Architectural patterns
Technology stack
Event modeling
Processing topology
Deployment topology
Exception handling
Leveraging event backbone capabilities
Security
Observability
Fault tolerance and response

Architectural patterns

Choosing architectural and integration patterns is a critical architectural consideration for event-driven, microservices-based systems. They provide proven and tested solutions for many desired architectural qualities. The following architectural patterns are extremely useful in developing event-driven, microservices-based systems:

Additionally many Enterprise Integration Patterns and microservices patterns provide the building blocks for event-driven microservices-based systems.

Patterns need to be chosen based on requirements and architectural qualities that are desired from the system.

Technology stack

The components such as event brokers, data caches or grids, microservices frameworks, security mechanisms, distributed databases, monitoring systems, and alerting systems form the technology backbone of event-driven, microservices-based systems. This backbone provides support for key architectural qualities (performance, availability, reliability, operating cost, fault-tolerance, and so on) and simplifies development. It also influences several design and development decisions.

When choosing your technology stack, consider these characteristics:

Horizontal scalability of individual components. Scaling should not compromise availability. That is, the addition of nodes should not require downtime.
High availability of individual components. The selected product or framework should support clustering with capability to have members across different availability zones or regions, support rolling upgrades, support data replication, and should be fault-tolerant which means the cluster should re-balance itself in case of loss of nodes.
Cloud affinity, which means it should be easy to deploy on cloud. In fact, if they are available as services on a PaaS platform, its even better because it reduces management and maintenance overhead. Support for containerization is a must.
Low operating cost, which means it should be able to run on commodity hardware and should be frugal in terms of CPU, memory, and storage.
Configurability and tuning of the behavior and non-functional characteristics without downtime.
Manageability.
Vendor lock-in should be avoided. Choose products that are based on open standards or are open source products. When choosing an open source product, consider how widely adopted the product is, whether it has a thriving developer community, and the license should be open and not very restrictive (such as the Apache License V2.0).
For event brokers and development frameworks, they should have support for:
- Multiple serialization formats (JSON, AVRO, Protobuf, etc)
- Exception handling and dead letter queues (DLQs)
- Stream processing (including support for aggregations, joins, and windowing)
- Partitioning and preserving the order of events
Reactive programming support is nice to have.
Polyglot programming support is nice to have in Event backbone.

Following table lists down the popular choices for different components:

Component Type	Choices
Event Backbone	Apache Kafka, integration platforms such as IBM cloud pak for integration, Lightbend, AWS Eventbridge + Kinesis
Microservices development frameworks	Spring frameworks such as Spring Boot, Spring Cloud Stream, Quarkus, Apache Camel
Data Caches/Grids	Apache Ignite, Redis, Ehcache, Elasticsearch, Hazelcast
Observability	Prometheus + Grafana, ELK, StatsD + Graphite , Sysdig, AppDynamics, Datadog

Event modeling

Event modeling consists of defining event types, event hierarchy, event metadata, and payload schemas.
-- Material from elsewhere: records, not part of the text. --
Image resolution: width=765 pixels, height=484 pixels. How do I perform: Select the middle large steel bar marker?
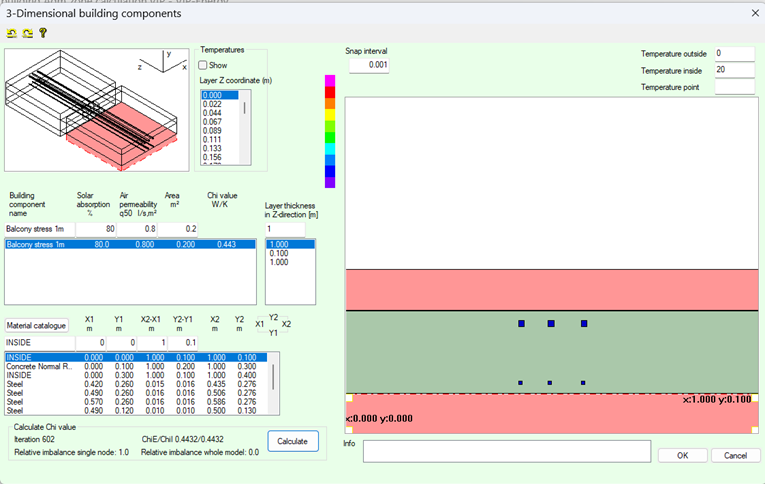click(551, 324)
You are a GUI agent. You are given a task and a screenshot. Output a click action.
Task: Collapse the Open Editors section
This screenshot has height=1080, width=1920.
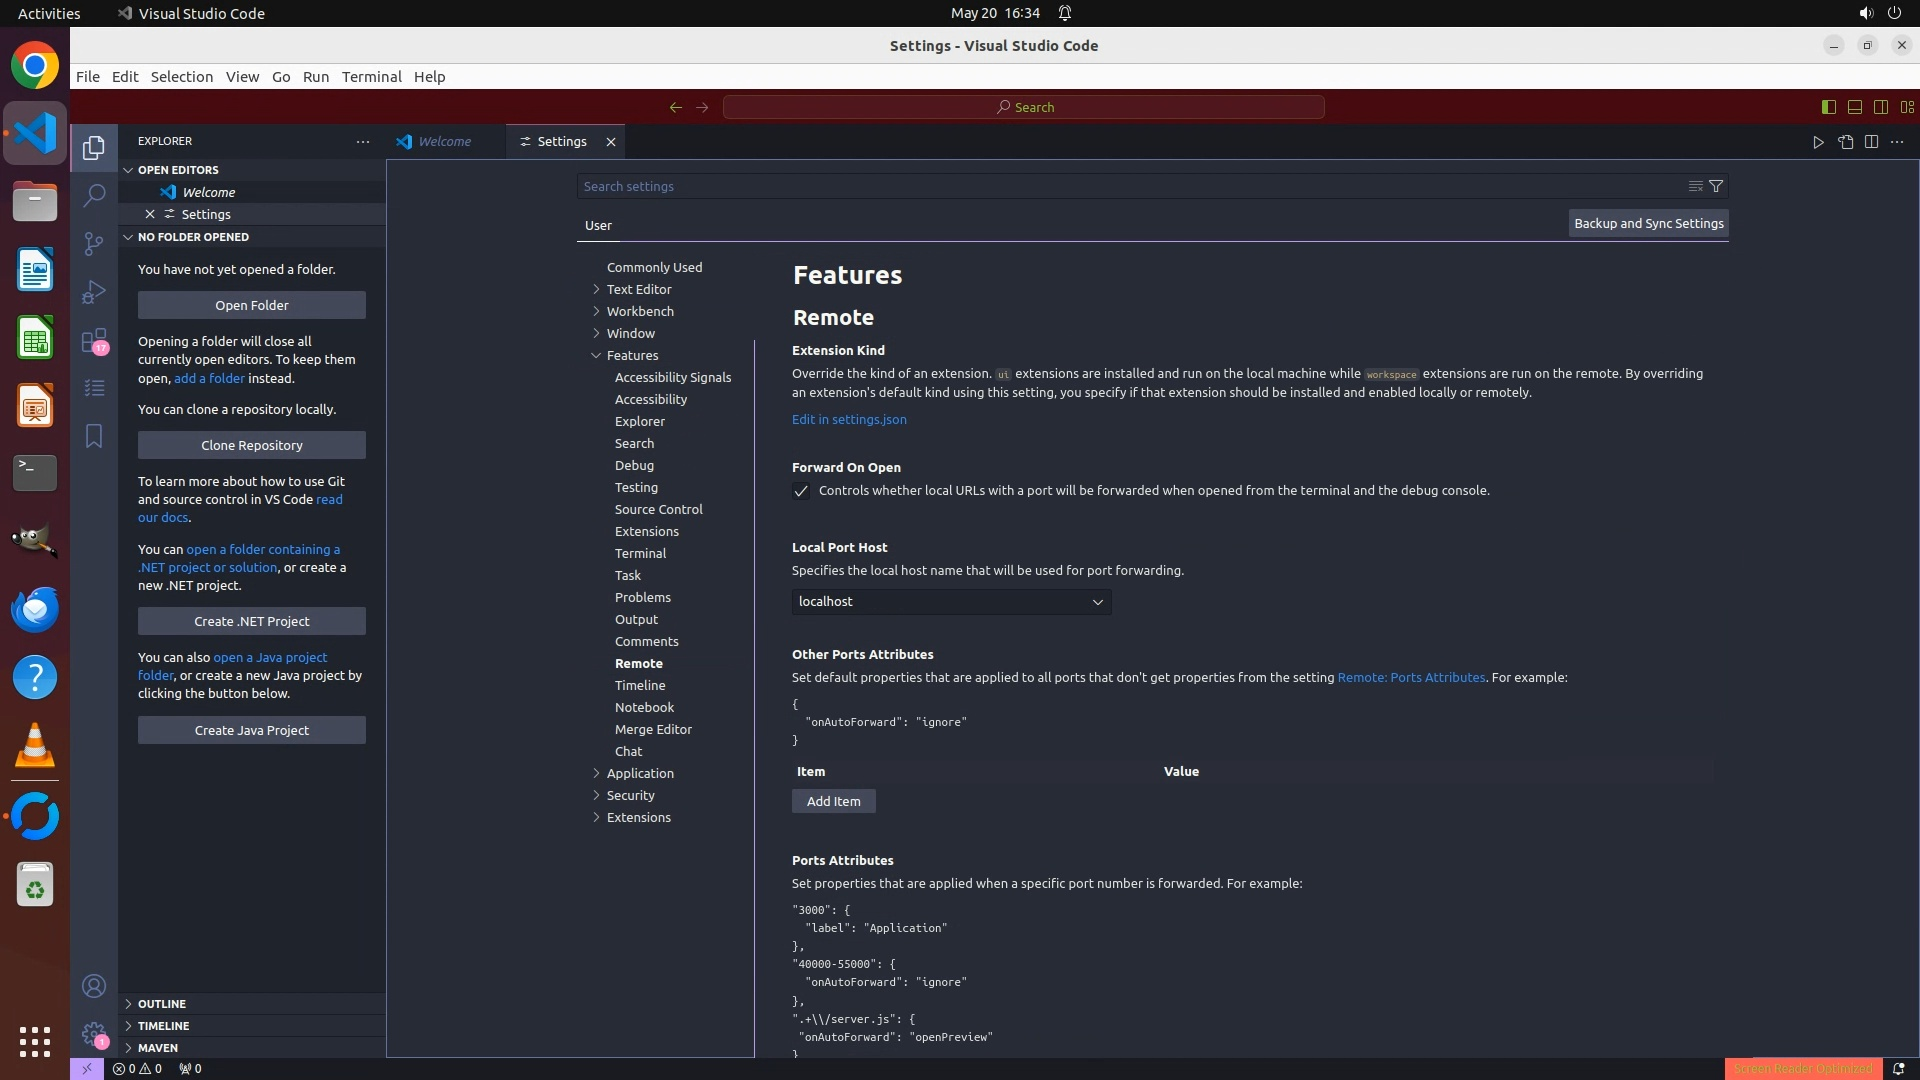pyautogui.click(x=128, y=170)
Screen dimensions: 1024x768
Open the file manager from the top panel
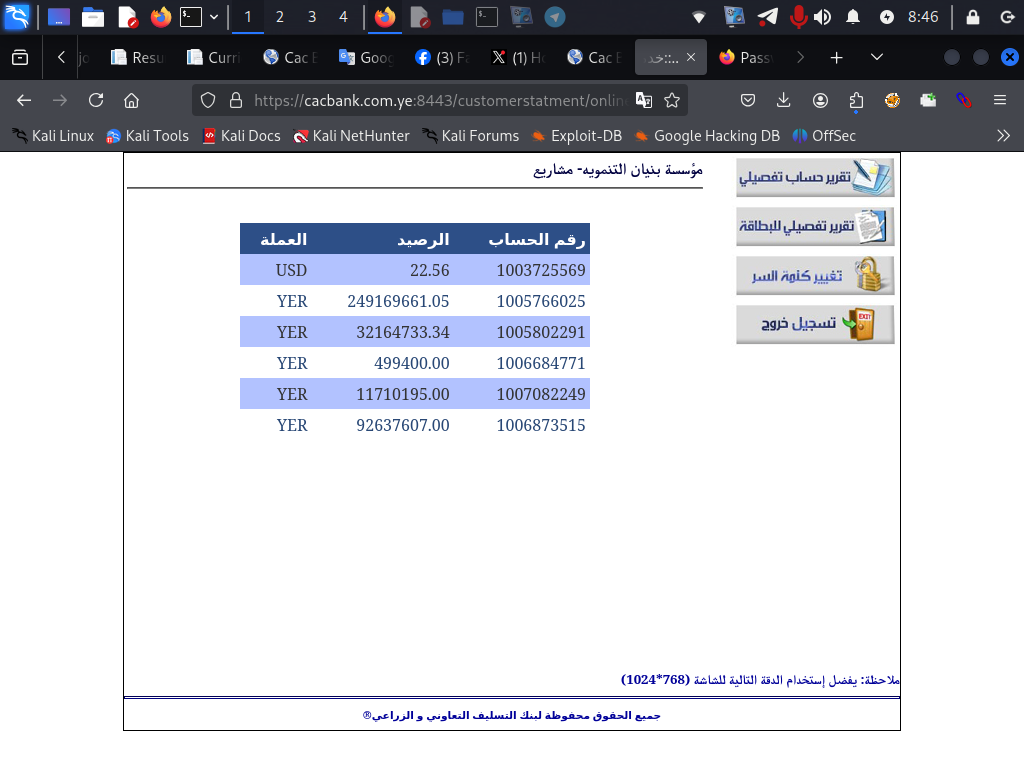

Carefully consider these event modeling characteristics:

Event types. In an enterprise system there are multiple business domains each consuming and producing different types of events. One of the key aspects of modeling is identifying events types and events. Use domain driven design and practices such as event storming and event sources, to identify and classify events. Event types can be hierarchical in nature which help in having a layered approach to event processing. Define event types and events to cover all business requirements and map them to different business processes or workflows. Granularity of event types is of key importance to avoid tight coupling between components. Event types are key to defining routing rules.
Event schema. Event schema is comprised of event metadata (such as type, time, source system, and so on) and payload (that is, information) that is used for processing by event processors. Event type is typically used for routing. Event metadata is typically used for correlating and ordering events, but it can be used for audit and authorization purposes as well. Payloads influence the sizing of queues, topics and event stores, network performance, (de)serialization performance, and resource utilization. Avoid duplicating content. You can always just regenerate the state by replaying the events whenever required.
Versioning. Requirements and implementation evolve over time and they often will impact the event model. Changes to the event model can potentially impact too many microservices. Changing all impacted services simultaneously is not practical. Therefore, the event model should have support for multiple versions and be backward compatible so that microservices can change at a time convenient to them. It is also a good idea to add new attributes to the payload instead of changing the existing attributes (deprecate instead of change). Versioning is dependent on serialization format.
Serialization format. There are multiple serialization formats that can be used to encode the event and its payload, such as JSON, protobuf, or Apache Avro. Important considerations here are schema evolution support, (de)serialization performance and serialized size. It is very easy to develop and debug JSON because the event message is human readable, but JSON is not performant and could increase the event storage requirement. Whereas Avro or Protobuf reduce the size of the payload, are fast, and support schema evolution, they require additional design and development effort.
Partitioning. The partitioning of events is important to increase concurrency, scalability, and availability. Partitioning is also key to the ordering of messages. From an architecture perspective, selecting a partitioning key is important. Having a very coarse-grained key will impact scalability and concurrency. Having a very fine-grained key might not help in preserving order of events. In event brokers such as Kafka, partitioning bounds the scalability of event consumers.
Ordering. Some events might need to be ordered (at least for the given entity) based on their arrival time. For example, account transactions for a given account have to be processed sequentially. It is important to identify events that require ordering. Ordering should be used only where it is essential, since it has an impact on performance and throughput. In Apache Kafka, ordering of events is directly related to partitioning.
Event durability Durability means how long should the event be available on the queues or topics. For example, should you delete the event as soon as it is consumed. Delete events older than the configured retention period. Delete events which have explicit markers (such as tombstones in Kafka). Based on the requirements, one of these should be chosen and configured. While using time based retention, consider how long the events should be available for replay if required. If the event store pattern is being used, then an additional question about number of versions of the same event or payload that need to be maintained has to be thought about. Event brokers such as Kafka provide various configuration options that can be set at the topic level to specify the durability of events.

Event processing topology

In EDA, processing topology refers to the organization of producers, consumers, enterprise integration patterns, and topics and queues to provide event processing capability. They are basically event processing pipelines where parts of functional logic (processors) are joined together using enterprise integration patterns and queues and topics. Processing topology is a combination of the SEDA, EIP, and Pipes & Filter patterns. For complex event processing, multiple processing topologies can be connected to each other.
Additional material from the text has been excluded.